> _Supplied passage_
—————
Pick up the end of the long tubing. Remove the spiked cap. Hold the IV bag and remove the cover. See the spike? Push it into the IV bag opening. The bag and tube are now ready to load into the pump. You will now learn to load the IV tubing into the GemStar pump. To load IV tubing into the pump, find the cassette pocket on the side of the pump. Pick up the long tubing and find the cassette. This part will load into the pump at the cassette pocket. Align the cassette to the silver ball on the pump and press firmly until you hear clicks.

Place the tubing along the tubing channel. The IV bag and tube and pump are now all connected and ready.

Your nurse will have programmed your pump before you left the hospital. You simply need to turn it on and start the infusion. To turn on the pump press the on/off button. The pump will go into a self test mode. When the screen says using batteries, press enter to confirm.

Then press one to resume program. This allows the program the nurse entered to activate. Next press change button. Then press one again for new container.

The volume will reset to zero. Although you do not press start yet, you will see "press start" on the screen.

The tube needs to be cleared of air first before the pump is started. This is called priming or purging.

To prime or purge, lay the filter flat on the table; press purge. The pump will ask, prime the set? Press yes.

Press and hold the purge button until you see fluid dripping from the end of the IV tubing.

You may need to repeat the purge steps until you see the fluid drip from the end of the IV tubing. This may take several minutes.

Finally, release your finger from the purge button. The pump will ask "prime complete?" Press yes.

Now you are ready to connect the IV to the IV catheter and start the infusion. Make sure both the catheter and the tubing clamps are open. Clean the tip of the catheter with a Chlorascrub prep.
—————
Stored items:

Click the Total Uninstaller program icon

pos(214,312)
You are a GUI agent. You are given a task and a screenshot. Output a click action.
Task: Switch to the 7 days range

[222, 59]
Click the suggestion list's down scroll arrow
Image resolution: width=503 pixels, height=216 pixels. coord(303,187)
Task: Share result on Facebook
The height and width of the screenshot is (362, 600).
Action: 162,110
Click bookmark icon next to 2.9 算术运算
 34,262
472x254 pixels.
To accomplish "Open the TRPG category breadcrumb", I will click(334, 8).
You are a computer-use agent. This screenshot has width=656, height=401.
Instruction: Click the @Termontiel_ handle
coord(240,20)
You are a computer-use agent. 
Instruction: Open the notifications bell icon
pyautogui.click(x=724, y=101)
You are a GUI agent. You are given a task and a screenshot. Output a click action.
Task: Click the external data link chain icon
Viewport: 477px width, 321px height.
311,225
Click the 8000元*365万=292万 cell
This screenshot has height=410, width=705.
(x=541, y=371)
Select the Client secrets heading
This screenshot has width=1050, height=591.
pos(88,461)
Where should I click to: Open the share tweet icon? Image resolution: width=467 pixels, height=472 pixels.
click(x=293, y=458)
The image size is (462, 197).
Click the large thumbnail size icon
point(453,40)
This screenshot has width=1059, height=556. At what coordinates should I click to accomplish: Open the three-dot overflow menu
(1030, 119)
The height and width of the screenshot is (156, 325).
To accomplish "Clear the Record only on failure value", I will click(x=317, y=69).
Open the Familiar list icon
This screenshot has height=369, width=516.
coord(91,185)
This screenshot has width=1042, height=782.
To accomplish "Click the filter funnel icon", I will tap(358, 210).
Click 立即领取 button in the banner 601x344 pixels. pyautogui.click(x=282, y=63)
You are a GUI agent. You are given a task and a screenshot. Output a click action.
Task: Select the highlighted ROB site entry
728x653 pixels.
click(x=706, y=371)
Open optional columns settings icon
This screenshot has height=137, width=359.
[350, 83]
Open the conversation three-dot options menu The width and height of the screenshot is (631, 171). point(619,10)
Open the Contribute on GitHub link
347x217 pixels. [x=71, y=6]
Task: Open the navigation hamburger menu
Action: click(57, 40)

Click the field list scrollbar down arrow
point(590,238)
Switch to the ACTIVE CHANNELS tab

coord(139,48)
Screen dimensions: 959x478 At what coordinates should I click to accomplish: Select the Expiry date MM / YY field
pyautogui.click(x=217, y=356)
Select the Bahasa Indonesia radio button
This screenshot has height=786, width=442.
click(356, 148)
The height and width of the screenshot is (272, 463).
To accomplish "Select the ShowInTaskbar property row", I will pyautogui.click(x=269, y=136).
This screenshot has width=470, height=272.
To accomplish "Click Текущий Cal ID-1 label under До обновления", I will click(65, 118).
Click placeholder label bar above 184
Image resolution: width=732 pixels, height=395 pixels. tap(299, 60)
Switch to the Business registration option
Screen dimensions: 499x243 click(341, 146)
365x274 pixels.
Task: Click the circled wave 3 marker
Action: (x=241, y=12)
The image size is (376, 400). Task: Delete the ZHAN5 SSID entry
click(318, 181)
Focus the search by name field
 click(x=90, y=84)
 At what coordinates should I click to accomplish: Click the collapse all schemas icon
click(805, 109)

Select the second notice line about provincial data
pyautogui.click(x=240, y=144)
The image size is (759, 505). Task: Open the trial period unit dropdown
—————
> _Work order 1_
Answer these questions about the infusion pump instructions:
(a) What part of the pump should the cassette be aligned to?
(b) What is the clearing of air from the tube called?
(c) What is used to clean the tip of the catheter?
> _Work order 2_
Repeat word for word the part of the infusion pump instructions from "The volume will" up to and including "take several minutes.".
The records have nothing to do with the text.

> _Answer area 1_
(a) The silver ball on the pump.
(b) Priming or purging.
(c) A Chlorascrub prep.

> _Answer area 2_
The volume will reset to zero. Although you do not press start yet, you will see "press start" on the screen.

The tube needs to be cleared of air first before the pump is started. This is called priming or purging.

To prime or purge, lay the filter flat on the table; press purge. The pump will ask, prime the set? Press yes.

Press and hold the purge button until you see fluid dripping from the end of the IV tubing.

You may need to repeat the purge steps until you see the fluid drip from the end of the IV tubing. This may take several minutes.